No entanto, cultivar cana e extrair seu açúcar era uma atividade que demandava trabalho intensivo. Poucas pessoas queriam trabalhar longas jornadas em campos de açúcar infestados de malária sob um sol tropical. Trabalhadores contratados teriam resultado em um produto caro demais para o consumo em massa. Cientes das forças do mercado, e ávidos por lucro e crescimento econômico, os europeus donos das plantações se voltaram para os escravos.

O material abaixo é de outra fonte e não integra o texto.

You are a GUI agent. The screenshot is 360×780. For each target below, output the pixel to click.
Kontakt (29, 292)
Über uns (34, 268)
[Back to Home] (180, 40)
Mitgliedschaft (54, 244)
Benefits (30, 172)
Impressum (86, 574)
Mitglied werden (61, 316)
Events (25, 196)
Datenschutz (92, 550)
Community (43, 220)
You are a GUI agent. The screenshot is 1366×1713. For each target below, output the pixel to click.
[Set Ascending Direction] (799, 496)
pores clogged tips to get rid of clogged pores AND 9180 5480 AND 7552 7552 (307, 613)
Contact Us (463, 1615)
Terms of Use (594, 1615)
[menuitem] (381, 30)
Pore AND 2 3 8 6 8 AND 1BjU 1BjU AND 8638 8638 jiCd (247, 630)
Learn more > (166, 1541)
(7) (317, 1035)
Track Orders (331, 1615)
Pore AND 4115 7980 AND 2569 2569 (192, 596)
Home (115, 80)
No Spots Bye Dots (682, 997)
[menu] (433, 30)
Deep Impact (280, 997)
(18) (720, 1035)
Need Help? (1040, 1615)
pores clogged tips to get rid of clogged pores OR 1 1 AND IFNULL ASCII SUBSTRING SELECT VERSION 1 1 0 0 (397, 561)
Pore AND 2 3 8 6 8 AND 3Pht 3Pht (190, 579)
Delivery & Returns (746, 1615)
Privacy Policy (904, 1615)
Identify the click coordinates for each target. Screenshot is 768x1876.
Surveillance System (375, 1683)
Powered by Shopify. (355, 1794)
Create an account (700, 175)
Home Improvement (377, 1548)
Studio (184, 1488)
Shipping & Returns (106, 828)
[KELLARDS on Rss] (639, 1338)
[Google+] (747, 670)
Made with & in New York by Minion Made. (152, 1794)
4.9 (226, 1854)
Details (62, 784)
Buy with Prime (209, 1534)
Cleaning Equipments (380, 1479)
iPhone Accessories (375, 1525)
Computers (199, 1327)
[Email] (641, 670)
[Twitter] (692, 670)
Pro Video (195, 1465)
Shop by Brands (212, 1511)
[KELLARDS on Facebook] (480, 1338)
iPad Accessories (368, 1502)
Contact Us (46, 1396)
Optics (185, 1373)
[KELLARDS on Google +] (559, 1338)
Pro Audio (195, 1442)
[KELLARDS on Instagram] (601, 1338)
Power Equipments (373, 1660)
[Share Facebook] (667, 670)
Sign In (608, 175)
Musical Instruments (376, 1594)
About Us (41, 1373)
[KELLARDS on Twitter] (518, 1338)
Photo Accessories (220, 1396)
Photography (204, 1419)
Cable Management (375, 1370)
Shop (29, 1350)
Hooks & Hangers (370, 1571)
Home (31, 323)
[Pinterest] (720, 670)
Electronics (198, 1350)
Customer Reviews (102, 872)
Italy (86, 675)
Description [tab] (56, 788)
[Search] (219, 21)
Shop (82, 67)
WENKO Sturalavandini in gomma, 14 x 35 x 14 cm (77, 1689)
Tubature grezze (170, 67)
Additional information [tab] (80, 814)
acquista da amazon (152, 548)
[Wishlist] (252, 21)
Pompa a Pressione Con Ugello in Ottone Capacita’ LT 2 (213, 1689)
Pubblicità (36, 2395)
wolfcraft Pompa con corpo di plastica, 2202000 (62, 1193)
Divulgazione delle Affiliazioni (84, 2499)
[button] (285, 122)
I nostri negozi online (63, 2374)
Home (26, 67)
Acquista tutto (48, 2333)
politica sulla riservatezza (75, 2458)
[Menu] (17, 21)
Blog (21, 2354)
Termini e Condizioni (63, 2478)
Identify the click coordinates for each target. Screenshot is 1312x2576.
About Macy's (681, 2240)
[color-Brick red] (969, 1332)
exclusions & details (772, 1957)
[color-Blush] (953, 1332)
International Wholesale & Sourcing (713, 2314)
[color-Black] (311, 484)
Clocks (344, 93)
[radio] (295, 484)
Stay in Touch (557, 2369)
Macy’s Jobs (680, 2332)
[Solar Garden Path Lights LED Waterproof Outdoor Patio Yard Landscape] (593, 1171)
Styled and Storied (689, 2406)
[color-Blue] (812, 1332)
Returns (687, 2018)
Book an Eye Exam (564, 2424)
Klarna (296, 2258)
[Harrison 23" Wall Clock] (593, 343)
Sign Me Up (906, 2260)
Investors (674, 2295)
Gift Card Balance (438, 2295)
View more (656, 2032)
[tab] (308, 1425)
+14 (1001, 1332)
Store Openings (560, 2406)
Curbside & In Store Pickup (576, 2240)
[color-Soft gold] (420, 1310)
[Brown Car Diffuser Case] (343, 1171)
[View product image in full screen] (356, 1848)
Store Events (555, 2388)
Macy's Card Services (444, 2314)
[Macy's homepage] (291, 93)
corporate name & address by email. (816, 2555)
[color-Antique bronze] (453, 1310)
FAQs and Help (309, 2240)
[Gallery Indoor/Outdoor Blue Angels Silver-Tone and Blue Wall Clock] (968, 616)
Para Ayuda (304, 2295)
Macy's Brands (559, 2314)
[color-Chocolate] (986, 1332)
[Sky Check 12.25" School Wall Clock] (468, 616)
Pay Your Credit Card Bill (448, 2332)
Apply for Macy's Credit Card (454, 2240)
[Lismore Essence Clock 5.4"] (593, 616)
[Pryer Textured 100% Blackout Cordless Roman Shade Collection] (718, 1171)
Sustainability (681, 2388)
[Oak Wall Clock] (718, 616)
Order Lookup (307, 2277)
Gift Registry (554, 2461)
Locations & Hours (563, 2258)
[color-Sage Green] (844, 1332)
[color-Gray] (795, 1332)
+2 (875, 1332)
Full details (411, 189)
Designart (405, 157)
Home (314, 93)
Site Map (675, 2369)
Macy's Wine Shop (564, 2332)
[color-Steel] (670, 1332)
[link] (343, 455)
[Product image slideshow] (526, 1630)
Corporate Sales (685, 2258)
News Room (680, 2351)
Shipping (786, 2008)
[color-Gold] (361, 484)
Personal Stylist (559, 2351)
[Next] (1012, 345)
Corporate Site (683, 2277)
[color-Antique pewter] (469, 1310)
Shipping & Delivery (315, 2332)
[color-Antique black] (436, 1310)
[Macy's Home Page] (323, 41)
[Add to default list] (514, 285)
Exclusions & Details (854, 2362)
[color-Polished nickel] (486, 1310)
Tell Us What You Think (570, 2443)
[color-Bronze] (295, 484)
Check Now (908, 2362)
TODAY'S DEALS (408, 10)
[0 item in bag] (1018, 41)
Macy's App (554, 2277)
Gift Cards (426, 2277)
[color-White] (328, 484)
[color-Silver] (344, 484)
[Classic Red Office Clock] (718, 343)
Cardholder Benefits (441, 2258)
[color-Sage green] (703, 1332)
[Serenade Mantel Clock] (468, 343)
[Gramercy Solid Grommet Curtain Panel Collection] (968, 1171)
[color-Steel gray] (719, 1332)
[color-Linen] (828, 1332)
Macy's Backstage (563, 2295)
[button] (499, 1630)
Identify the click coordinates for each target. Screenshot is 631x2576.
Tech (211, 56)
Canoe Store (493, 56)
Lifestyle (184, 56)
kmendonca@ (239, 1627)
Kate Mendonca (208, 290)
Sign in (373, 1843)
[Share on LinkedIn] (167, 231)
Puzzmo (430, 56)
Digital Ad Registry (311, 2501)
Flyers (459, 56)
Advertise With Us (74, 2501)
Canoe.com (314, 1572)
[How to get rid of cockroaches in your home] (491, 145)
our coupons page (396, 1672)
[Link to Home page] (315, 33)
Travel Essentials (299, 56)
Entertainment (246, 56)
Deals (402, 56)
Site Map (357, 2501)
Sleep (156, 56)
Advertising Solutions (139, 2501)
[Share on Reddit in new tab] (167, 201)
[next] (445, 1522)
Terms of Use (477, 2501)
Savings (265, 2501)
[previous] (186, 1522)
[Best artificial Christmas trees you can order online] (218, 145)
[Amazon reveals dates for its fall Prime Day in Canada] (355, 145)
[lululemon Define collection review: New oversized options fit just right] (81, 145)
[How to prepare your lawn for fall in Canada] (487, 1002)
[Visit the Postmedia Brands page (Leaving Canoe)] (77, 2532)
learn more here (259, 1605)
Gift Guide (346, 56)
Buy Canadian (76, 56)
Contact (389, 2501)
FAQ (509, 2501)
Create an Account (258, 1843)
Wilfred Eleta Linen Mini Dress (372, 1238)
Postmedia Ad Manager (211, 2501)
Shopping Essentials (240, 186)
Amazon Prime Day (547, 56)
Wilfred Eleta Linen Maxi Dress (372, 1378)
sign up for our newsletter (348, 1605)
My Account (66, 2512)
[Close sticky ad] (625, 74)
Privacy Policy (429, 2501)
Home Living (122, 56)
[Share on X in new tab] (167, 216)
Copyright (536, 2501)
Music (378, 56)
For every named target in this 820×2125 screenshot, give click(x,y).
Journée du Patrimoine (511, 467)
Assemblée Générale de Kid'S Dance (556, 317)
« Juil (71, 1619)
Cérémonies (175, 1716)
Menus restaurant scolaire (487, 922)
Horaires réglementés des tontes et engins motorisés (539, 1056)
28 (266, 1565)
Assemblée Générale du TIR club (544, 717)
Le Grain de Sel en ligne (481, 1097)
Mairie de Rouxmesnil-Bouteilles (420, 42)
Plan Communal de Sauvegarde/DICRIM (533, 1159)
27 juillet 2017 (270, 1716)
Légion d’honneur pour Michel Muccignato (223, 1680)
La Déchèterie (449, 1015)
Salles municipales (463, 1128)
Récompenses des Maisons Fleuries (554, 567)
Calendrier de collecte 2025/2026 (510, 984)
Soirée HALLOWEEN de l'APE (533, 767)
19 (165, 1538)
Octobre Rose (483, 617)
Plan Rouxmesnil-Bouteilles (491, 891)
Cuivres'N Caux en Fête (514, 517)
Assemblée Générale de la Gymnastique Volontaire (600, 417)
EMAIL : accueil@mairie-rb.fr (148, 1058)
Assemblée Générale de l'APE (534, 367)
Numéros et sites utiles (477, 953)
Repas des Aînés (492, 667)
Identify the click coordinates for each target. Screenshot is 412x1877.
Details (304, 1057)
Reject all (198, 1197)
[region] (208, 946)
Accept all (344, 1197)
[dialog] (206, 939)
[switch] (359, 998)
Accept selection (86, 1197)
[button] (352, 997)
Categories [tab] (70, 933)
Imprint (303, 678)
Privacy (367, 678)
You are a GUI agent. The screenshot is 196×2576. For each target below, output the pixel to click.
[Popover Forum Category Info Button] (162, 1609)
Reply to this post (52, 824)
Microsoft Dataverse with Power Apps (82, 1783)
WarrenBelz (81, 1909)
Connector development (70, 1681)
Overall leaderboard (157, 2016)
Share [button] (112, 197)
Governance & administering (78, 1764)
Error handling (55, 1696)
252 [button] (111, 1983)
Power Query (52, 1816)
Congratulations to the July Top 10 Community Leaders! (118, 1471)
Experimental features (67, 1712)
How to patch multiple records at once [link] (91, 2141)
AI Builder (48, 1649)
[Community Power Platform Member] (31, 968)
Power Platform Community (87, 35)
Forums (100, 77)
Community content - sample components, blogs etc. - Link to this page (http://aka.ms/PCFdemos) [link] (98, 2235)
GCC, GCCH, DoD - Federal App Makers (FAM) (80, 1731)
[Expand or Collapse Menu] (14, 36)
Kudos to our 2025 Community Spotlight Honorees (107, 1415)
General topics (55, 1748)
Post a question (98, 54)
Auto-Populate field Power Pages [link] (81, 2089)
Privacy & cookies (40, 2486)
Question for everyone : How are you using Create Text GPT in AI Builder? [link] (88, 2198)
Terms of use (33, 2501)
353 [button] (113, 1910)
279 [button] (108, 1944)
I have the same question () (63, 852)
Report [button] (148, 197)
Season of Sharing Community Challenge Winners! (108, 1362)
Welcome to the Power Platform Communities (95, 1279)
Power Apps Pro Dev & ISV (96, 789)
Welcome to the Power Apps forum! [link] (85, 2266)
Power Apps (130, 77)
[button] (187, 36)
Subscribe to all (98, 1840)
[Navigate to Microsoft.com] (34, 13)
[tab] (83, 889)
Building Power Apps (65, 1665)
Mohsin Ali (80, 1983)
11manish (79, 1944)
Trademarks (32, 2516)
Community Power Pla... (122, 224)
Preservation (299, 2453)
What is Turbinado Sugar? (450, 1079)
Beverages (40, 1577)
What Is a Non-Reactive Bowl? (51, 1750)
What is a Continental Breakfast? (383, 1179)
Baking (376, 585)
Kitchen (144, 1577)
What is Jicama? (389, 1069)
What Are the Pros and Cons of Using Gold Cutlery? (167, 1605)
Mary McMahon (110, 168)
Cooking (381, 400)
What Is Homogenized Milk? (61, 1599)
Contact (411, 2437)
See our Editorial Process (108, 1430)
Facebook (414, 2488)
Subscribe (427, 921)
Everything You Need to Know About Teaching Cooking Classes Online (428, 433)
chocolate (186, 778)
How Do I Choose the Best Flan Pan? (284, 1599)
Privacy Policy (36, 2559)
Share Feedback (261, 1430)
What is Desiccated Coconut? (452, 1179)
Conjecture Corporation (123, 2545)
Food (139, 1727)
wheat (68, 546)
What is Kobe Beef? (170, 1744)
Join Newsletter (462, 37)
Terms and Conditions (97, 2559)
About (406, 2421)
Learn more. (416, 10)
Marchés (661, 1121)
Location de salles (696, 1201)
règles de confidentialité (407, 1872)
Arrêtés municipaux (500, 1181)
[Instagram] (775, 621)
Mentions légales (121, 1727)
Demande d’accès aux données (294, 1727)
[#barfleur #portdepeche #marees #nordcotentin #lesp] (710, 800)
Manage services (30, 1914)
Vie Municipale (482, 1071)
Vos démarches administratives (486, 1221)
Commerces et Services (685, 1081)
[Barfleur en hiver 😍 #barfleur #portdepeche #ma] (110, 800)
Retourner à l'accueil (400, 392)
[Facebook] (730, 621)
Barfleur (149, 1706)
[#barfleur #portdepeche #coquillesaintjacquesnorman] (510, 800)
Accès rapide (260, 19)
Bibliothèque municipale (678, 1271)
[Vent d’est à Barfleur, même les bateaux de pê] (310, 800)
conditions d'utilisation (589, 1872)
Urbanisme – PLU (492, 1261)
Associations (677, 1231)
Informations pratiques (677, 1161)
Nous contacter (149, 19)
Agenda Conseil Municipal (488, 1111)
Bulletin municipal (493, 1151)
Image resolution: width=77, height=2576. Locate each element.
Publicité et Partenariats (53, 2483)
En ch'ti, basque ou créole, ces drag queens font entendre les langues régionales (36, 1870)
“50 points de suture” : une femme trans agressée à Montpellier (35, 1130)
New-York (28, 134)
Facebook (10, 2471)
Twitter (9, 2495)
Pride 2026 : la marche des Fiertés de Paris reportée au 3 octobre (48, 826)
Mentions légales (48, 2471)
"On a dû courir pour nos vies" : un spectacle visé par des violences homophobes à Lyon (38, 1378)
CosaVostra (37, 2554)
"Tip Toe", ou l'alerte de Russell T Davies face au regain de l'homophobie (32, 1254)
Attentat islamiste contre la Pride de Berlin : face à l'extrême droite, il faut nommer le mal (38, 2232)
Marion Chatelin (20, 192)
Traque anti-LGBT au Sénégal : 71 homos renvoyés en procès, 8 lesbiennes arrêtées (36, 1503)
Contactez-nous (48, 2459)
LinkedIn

Do século XVI ao século XIX, por volta de 10 milhões de escravos africanos foram importados para a América. Cerca de 70% deles trabalharam nas plantações de açúcar. As condições de trabalho eram abomináveis. A maioria dos escravos viviam uma existência curta e miserável, e outros milhões morriam durante guerras travadas para capturar escravos ou durante a longa viagem do interior da África à costa da América. Tudo isso para que os europeus pudessem saborear seus doces e chás adocicados – e para que os barões do açúcar pudessem desfrutar de lucros enormes.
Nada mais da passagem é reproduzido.